Saved entries:
══════════════════════════════

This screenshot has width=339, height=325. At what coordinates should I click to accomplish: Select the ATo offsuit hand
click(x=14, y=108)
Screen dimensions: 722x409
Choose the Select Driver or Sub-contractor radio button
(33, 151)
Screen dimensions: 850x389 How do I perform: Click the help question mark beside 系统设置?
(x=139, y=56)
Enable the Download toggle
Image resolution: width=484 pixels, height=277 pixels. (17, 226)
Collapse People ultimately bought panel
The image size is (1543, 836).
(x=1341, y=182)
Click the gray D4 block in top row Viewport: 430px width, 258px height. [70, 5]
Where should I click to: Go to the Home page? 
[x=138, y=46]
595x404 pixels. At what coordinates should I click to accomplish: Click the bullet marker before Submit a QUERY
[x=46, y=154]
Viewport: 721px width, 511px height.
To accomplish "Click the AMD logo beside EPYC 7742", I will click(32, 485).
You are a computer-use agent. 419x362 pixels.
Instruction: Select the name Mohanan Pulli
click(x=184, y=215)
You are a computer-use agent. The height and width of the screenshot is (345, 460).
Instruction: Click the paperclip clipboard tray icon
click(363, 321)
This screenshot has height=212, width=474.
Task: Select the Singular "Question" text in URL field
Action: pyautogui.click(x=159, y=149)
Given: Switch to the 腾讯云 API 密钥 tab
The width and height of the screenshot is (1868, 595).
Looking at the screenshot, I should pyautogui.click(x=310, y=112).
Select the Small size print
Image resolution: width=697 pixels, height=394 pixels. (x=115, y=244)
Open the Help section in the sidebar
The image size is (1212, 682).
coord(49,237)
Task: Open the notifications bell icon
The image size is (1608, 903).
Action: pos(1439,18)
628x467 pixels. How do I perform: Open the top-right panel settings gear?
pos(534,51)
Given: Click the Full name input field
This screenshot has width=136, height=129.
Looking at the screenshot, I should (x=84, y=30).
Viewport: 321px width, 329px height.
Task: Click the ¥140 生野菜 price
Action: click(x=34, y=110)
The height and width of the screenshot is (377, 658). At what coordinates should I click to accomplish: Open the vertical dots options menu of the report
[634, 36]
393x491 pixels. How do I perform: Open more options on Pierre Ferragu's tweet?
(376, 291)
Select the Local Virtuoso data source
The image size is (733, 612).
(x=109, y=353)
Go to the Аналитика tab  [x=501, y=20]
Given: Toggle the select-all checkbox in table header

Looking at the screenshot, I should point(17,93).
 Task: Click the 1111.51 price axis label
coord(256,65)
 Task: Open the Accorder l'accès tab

══════════════════════════════

Task objective: An exact transcription of all the records is required.

Result:
This screenshot has width=339, height=325. At what coordinates should I click to accomplish: Select the ATo offsuit hand
click(x=14, y=108)
Screen dimensions: 722x409
Choose the Select Driver or Sub-contractor radio button
(33, 151)
Screen dimensions: 850x389 How do I perform: Click the help question mark beside 系统设置?
(x=139, y=56)
Enable the Download toggle
Image resolution: width=484 pixels, height=277 pixels. (17, 226)
Collapse People ultimately bought panel
The image size is (1543, 836).
(x=1341, y=182)
Click the gray D4 block in top row Viewport: 430px width, 258px height. [70, 5]
Where should I click to: Go to the Home page? 
[x=138, y=46]
595x404 pixels. At what coordinates should I click to accomplish: Click the bullet marker before Submit a QUERY
[x=46, y=154]
Viewport: 721px width, 511px height.
To accomplish "Click the AMD logo beside EPYC 7742", I will click(32, 485).
You are a computer-use agent. 419x362 pixels.
Instruction: Select the name Mohanan Pulli
click(x=184, y=215)
You are a computer-use agent. The height and width of the screenshot is (345, 460).
Instruction: Click the paperclip clipboard tray icon
click(363, 321)
This screenshot has height=212, width=474.
Task: Select the Singular "Question" text in URL field
Action: pyautogui.click(x=159, y=149)
Given: Switch to the 腾讯云 API 密钥 tab
The width and height of the screenshot is (1868, 595).
Looking at the screenshot, I should pyautogui.click(x=310, y=112).
Select the Small size print
Image resolution: width=697 pixels, height=394 pixels. (x=115, y=244)
Open the Help section in the sidebar
The image size is (1212, 682).
coord(49,237)
Task: Open the notifications bell icon
The image size is (1608, 903).
Action: pos(1439,18)
628x467 pixels. How do I perform: Open the top-right panel settings gear?
pos(534,51)
Given: Click the Full name input field
This screenshot has width=136, height=129.
Looking at the screenshot, I should (x=84, y=30).
Viewport: 321px width, 329px height.
Task: Click the ¥140 生野菜 price
Action: click(x=34, y=110)
The height and width of the screenshot is (377, 658). At what coordinates should I click to accomplish: Open the vertical dots options menu of the report
[634, 36]
393x491 pixels. How do I perform: Open more options on Pierre Ferragu's tweet?
(376, 291)
Select the Local Virtuoso data source
The image size is (733, 612).
(x=109, y=353)
Go to the Аналитика tab  [x=501, y=20]
Given: Toggle the select-all checkbox in table header

Looking at the screenshot, I should point(17,93).
 Task: Click the 1111.51 price axis label
coord(256,65)
 Task: Open the Accorder l'accès tab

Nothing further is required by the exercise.